Recognizing Faculty Commitment and Workload using ePortfolios and eBadgingLara Madden | Professional Development and Community Coordinator, University of Alaska Anchorage
“I need to move my class online, and I need to know how.”
This is a statement heard on a regular basis here at University of Alaska Anchorage’s (UAA) Academic Innovations & eLearning (AI&e) department.
AI&e has a staff of professional instructional designers, who are skilled and talented, but we are a group of five working with a constant stream of the approximately 1000 faculty that teach at UAA each semester. We are simply unable to fulfill the full role of design and development, so our focus is to equip faculty with the skills and tools necessary to take course content, academic technologies and sound pedagogy and blend them together to create a quality online course.
With this focus at AI&e, we are working in unison to create a viable program that recognizes the levels of commitment and work that faculty engage in when participating in workshops, training opportunities, one-on-one consultations, and course design and redesign projects.
Course design is a time consuming project in and of itself.

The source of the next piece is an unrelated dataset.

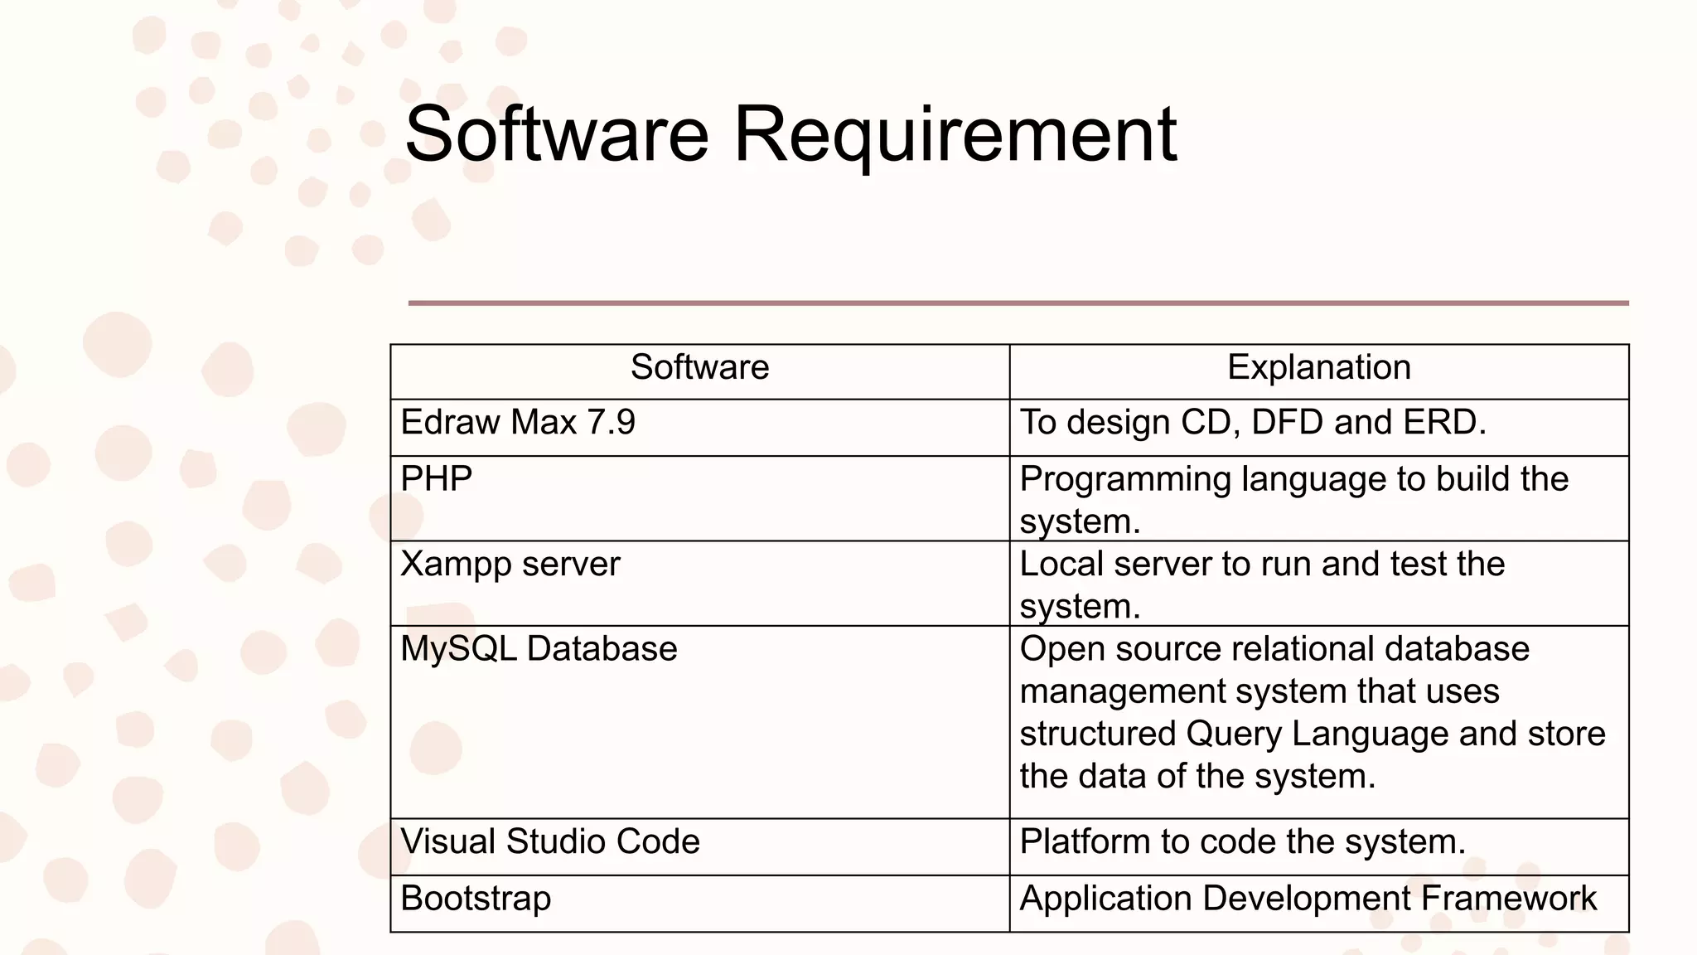Click 'Platform to code the system' cell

When new academic technologies are added along with online course requirements, each faculty member can spend 10+ hours per week for several weeks learning new technologies, rewriting assignments and syllabi to fit the new environment, testing new ideas, recording video lectures and creating communication plans all integral to the design, development and deployment of an online course. AI&e has been intent on figuring out a way to share this faculty journey and evidence of work in a way that is more substantial than a “certificate of attendance.” Electronic badges are the exact way to do this.
Our professional development badging journey began with the UAA Technology Fellows program as a pilot. This program led to the development of badges issued to honor the prestigious Fellowship award and to recognize skill building and application throughout the online course design training intensive session that fellows attend. These sessions are led by Sarah Frick, then Assistant Director of AI&e, who spoke about this program in a 2015 interview with The EvoLLLution. We used badging throughout the five-day training program and created a badge schema that recognizes additional applied skills and activities. The program was well received, but ran into some technical difficulty. After researching and testing multiple platforms the project was stuck. The technology we had access too did not allow us a process or place the electronic badges where faculty could post their earned credentials easily and effectively.

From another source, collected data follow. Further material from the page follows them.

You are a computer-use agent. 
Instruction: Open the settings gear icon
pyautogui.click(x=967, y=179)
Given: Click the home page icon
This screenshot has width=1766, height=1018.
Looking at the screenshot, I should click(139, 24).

In 2015, AI&e led the process to choose an electronic portfolio platform system, a project that had over five years of research, pilot testing and faculty inquiry around student learning and assessment, and the tool that was chosen was Digication.
During the campus-wide implementation phase of the tool, AI&e realized that Digication could be the solution for the faculty development badging program. Digication has a module that easily allows users to post electronic badges awarded from Credly. Our technology issue was solved.
The potential in using this tool to award credit to faculty who complete the online course design and development training became a central theme in the redesign of our faculty development program and the “EduPass: Journey to Online Teaching and Learning” project was resurrected from the heap of “tried and didn’t work technologies” pile.
In the resurrection phase we came up with three facts:
1. We knew we want to “badge” faculty for their learning and accomplishment in designing online courses.
2. We know we have a team of innovative, expert course designers, and
3. We need a way to convince our faculty and the community that what we have to offer is of value.
Facts one and two are now covered so to solve fact number three we created the first certification curriculum by curating our years of expert workshop agendas, resource materials and presentations, organized it all around powerful learning objectives and created a course architecture based on sound curriculum the way we teach our faculty to do it. The result is our first certification course “Online Course Design & Development.”
Another development in this story is that as eWolf ePortfolio has been implemented at the student level we have also had interest in implementation of the tool for faculty tenure and promotion, term faculty review and staff performance review. Now we are really meeting in the middle, exactly where we needed to be to create the greatest impact for faculty buy-in.
Though still in its initial phase, the potential for the faculty professional development programs available through AI&e and UAA’s Center for Faculty Excellence (CAFE) programs is huge.
A faculty member may now attend our workshops, conference sessions, and/or asynchronous study and submit their final course design to AI&e to earn the certification and receive recognition for the amount of time and effort extended. The submitted work is reviewed by committee against a stringent rubric, and upon passing, the faculty member is awarded an electronic badge through Credly. This badge is linked to the course content guide, certification rubric and course resource site, and may include a testimonial in regard to the amount of work that was completed and what courses the faculty used their new skills to design and deploy. This badge can then be embedded quickly and easily into a faculty P&T eportfolio for committee review and to display with curriculum vitae.
There are currently 15 faculty members participating in the pilot phase, and they’re moving forward to be in position to display the certification badge during their upcoming review or P&T process. We are excited to use this model to add “Facilitate an Online Course,” “Master Course, Design & Facilitation” certifications by December 2016.